Other people’s words about … despair
She sat across from him. For some reason, he removed his glasses and set them on the gold table. His naked eyes were as dark as the burnished leather they sat on and held a startling amount of despair. The effect struck her as indecent, as if he’d disrobed. ‘Put your glasses back on,’ she wanted to tell him. ‘For God’s sake.’
from ‘Vacuum in the Dark‘
by Jen Beagin
I’ve been thinking a lot recently about the things people say to each other and the things they don’t. And about subtext, which is not quite the same thing but is part of it all the same.
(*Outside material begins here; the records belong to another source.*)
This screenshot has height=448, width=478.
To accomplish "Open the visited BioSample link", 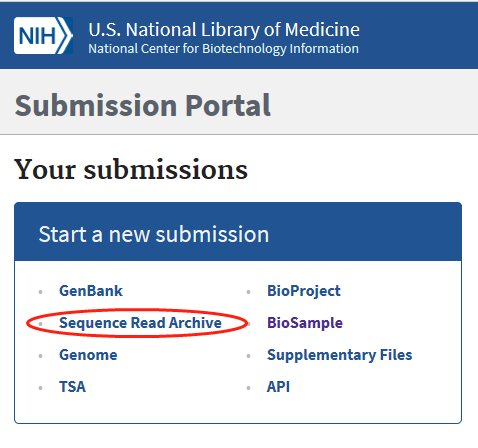I will click(305, 323).
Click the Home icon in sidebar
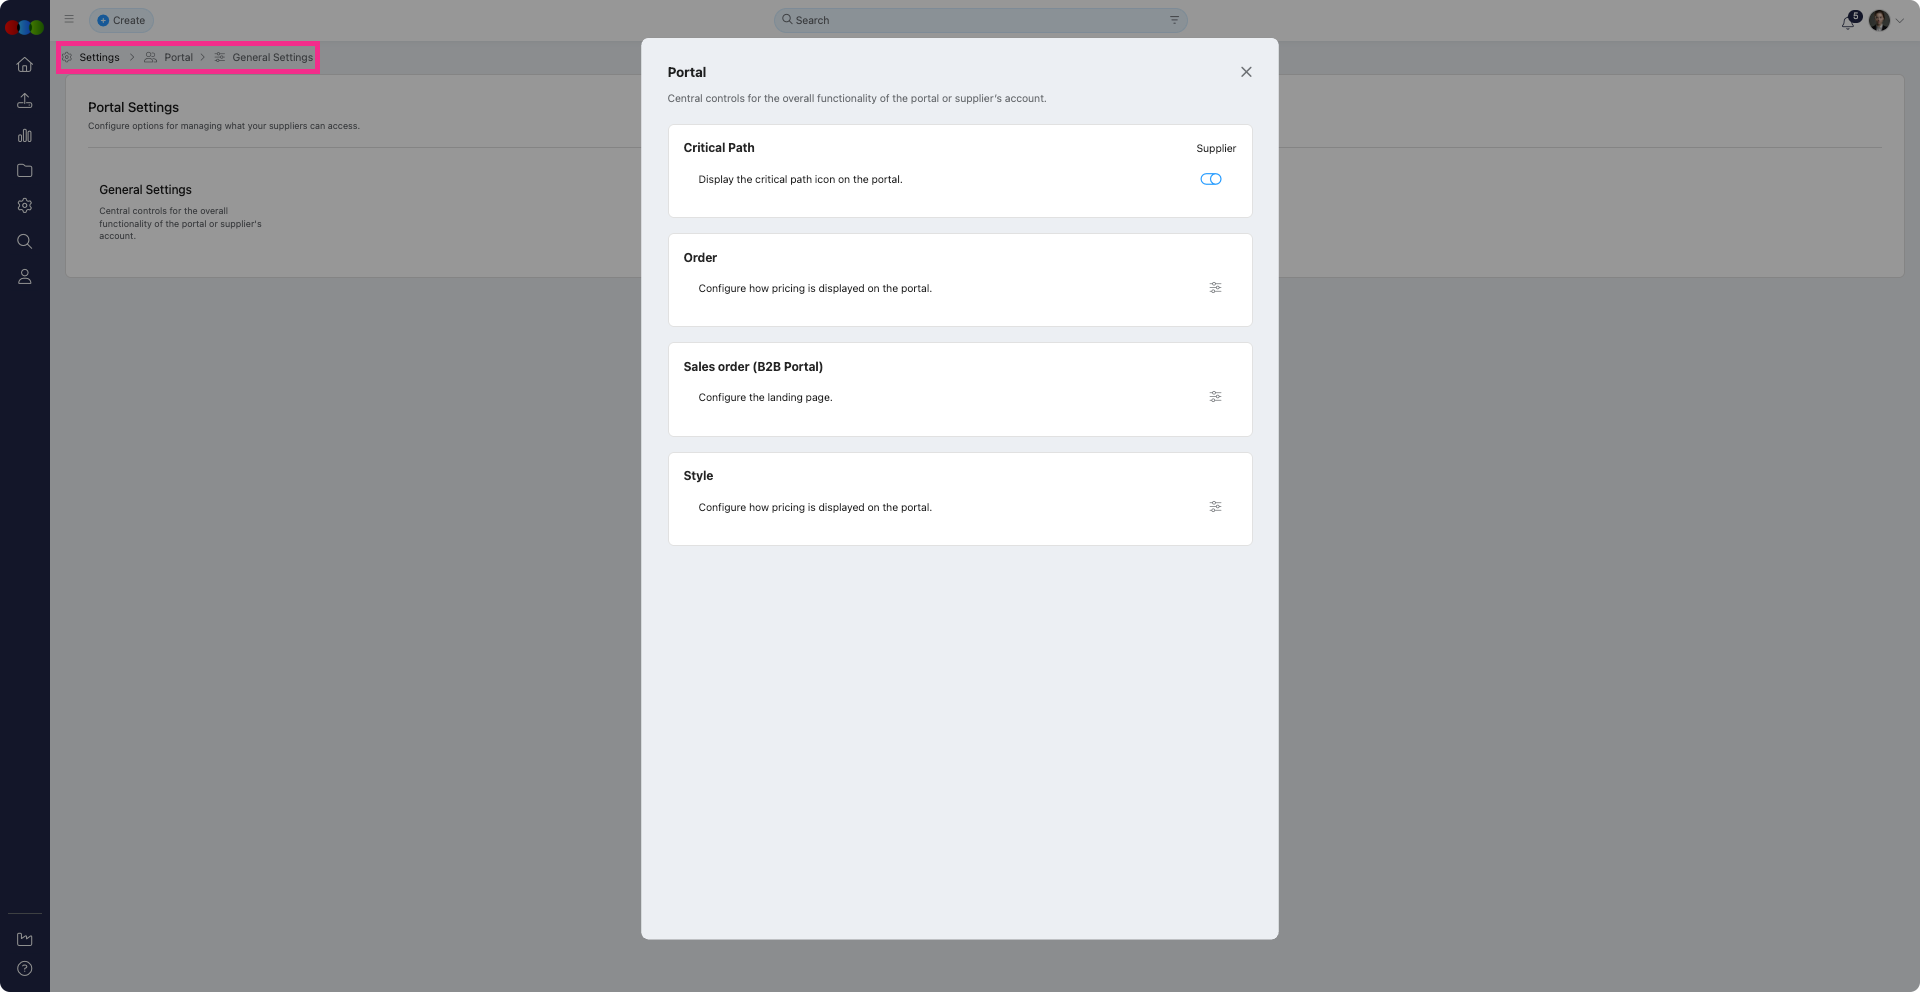Viewport: 1920px width, 992px height. 25,65

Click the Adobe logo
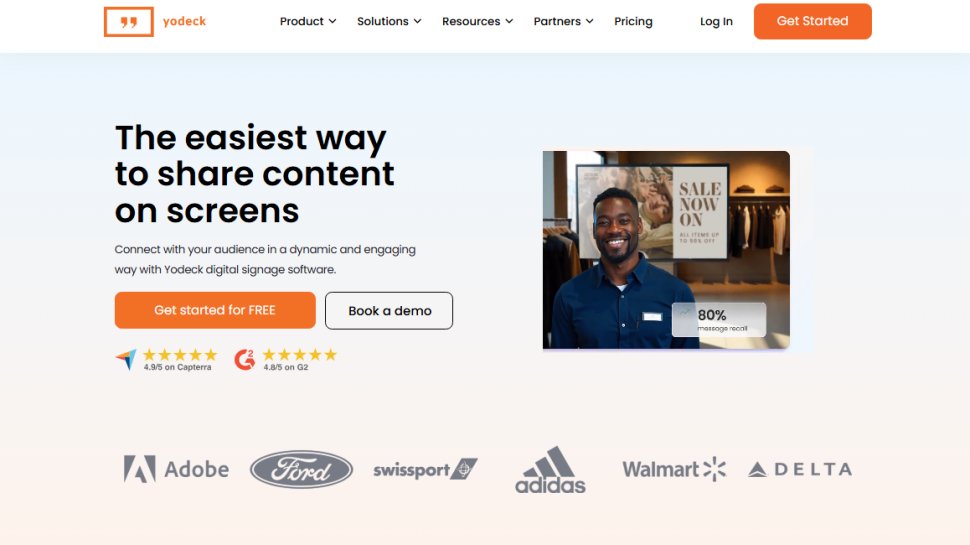point(176,469)
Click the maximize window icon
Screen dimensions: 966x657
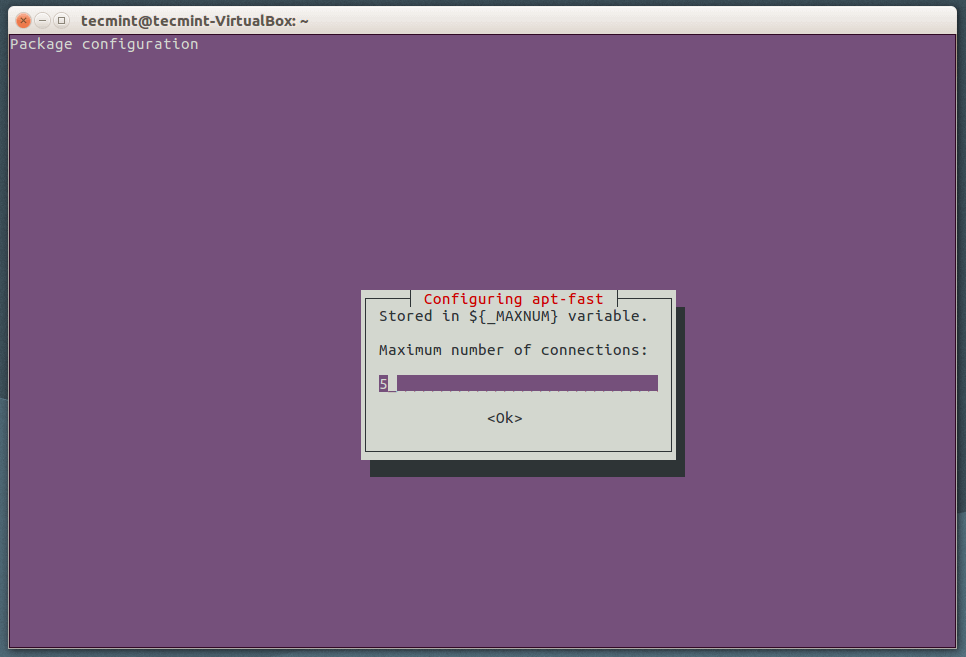(x=62, y=19)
Over the last couple of years, having written and submitted a middle-grade fiction manuscript to my agent which has as yet to find a home with a publisher, I’ve been writing a literary fiction manuscript. I haven’t mentioned this here till now, in part because my writing in that area is still so new and tentative, and in part because when I say the words, ‘I am writing a literary fiction manuscript’, all I hear is my own internal mocking laughter.
You? says the voice in head, that little internalised voice. How could you possibly presume to have something to say in the literary fiction field? How could you assume that much writing talent of yourself? That much wisdom?
Bracken fern, light and shadow, January 2023.
It’s impossible to say whether what I’m writing will ever be something complete, let alone publishable. That’s the risk any writer takes, whether they have had previous books published, as I have, or not. But what I am writing about in that manuscript is in part what Jen Beagin describes so beautifully in the passage I’ve quoted above: our unwillingness to witness each other’s despair. Our inability to talk about it or bring it to light. Our constant need to reassure each other with upbeat, optimistic conversation and good cheer.
I am not by nature a cheerful person. Nor am I an optimist. Nor am I a skilled conversationalist. At fifty-two, I still find myself getting midway through a conversation with another person, only to realise that I have revealed too much of myself: my fears, my doubts, my sadnesses. (Actually, ‘I still find myself’ is the wrong way to put this; in fact, the right way to put this would be, ‘I increasingly find myself’.) Maybe this isn’t evident to the person I’m talking to, or maybe it is. I’m never sure. But I often feel like the man Beagin describes in the passage above: glasses off, the truth in my eyes revealed. This is not a comfortable place to find myself.
But increasingly I believe in the importance of confronting the secrets we see in other people’s eyes. I believe in meeting those secrets head-on. I believe in talking about them. Perhaps what I am saying here is that secrets don’t have to be the subtext to the conversations we have with other people: they can be the essence of our conversations. They can be where we meet.
Common everlasting flowers, January 2023.
Lately I’ve been reading …
- I’ve been a writer for a long time. So has he. Until this summer, he was unquestionably the more publicly prominent one: Isabel Kaplan on what happens when a female writer becomes (potentially) more successful than the male writer who is her partner.
- Sometimes I don’t go to screenings because I always leave feeling lonely because I don’t know anyone and I feel keenly out of place. But I want to go to more things, but I don’t know who to invite because I hate imposing on people, or having to explain my tendency toward melancholy and how it’s fine but sometimes it’ not fine but also sometimes it’s totally desirable: I love Brandon Taylor’s novels and recently I’ve been reading his substack newsletter. I love his slant on loneliness and melancholy in this piece.
- Yes, please do enlighten me: Rebecca Solnit, discussing Greta Thunberg’s famous recent ‘small dick’ tweet, on the link between climate change denial and toxic masculinity.